I don’t know why some comment get put into moderation. I actually have nothing to do with putting comments in the moderation queue – that is done automatically – all I can do is move them out of it -which I have done :). Really glad to see research on HHV-6. Thanks!
I was diagnosed years ago with CFIDS by Klimas. Since then I was diagnosed with MCL, cancer (B cells). Now I was diagnosed with (COVID 19 Long manifesting Chronic Fatigue) Interesting they only used Chronic Fatigue. This was during a hospital stay. I believe it is too late to get a true example of ME/CFS as in many cases it has been commingled with Long Covid.
BC007 fails.

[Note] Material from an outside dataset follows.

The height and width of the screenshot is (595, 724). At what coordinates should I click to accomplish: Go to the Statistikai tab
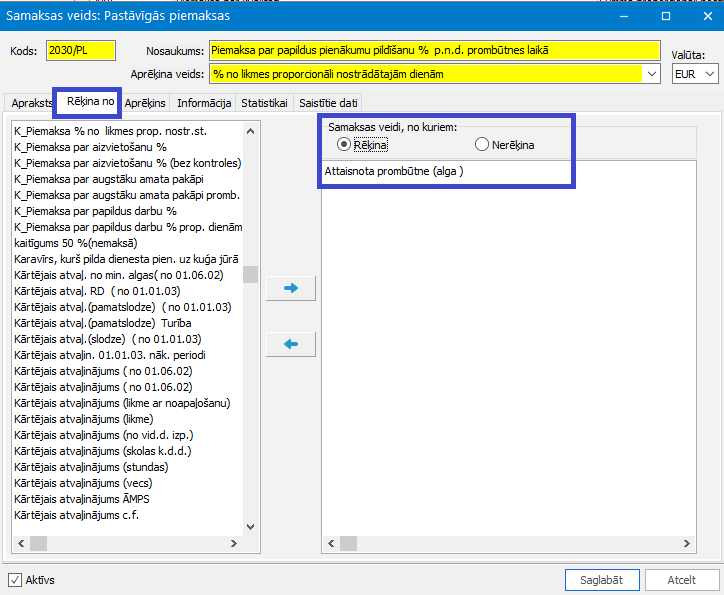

Probably really is time to put antibody theories to bed:
https://www.berlincures.com/en/news/phase-2-long-covid-results
Oh wow. But, as many medications do, could it still benefit a subgroup? I hope they will still publish their results (& patient selection criteria).
Wouldn’t get hopes up. The company is in trouble too. Sadly another failure
That’s what we are all hoping. Seems like they won‘t. Online some patients say they experienced huge improvements but in total it failed to be effective compared to placebo
I don’t think that trial will do that to the antibody hypothesis – but wow, BC007 bites the dust – and it seemed so promising…It seems so strange – all this hope built up – and suddenly this small statement appears… Thanks for passing it along.
Good to know that you do not think the ab hypothesis has failed Cort
I am conflicted. That is also what Dr Wirth is suggesting with mitodicure. On the other hand what is if we have not identified the right antibodies yet? And BC007 was just inefficient in removing ab alltogether? If I am not mistaken they were also planming on using it for cancer treatments which now seems cancelled as well?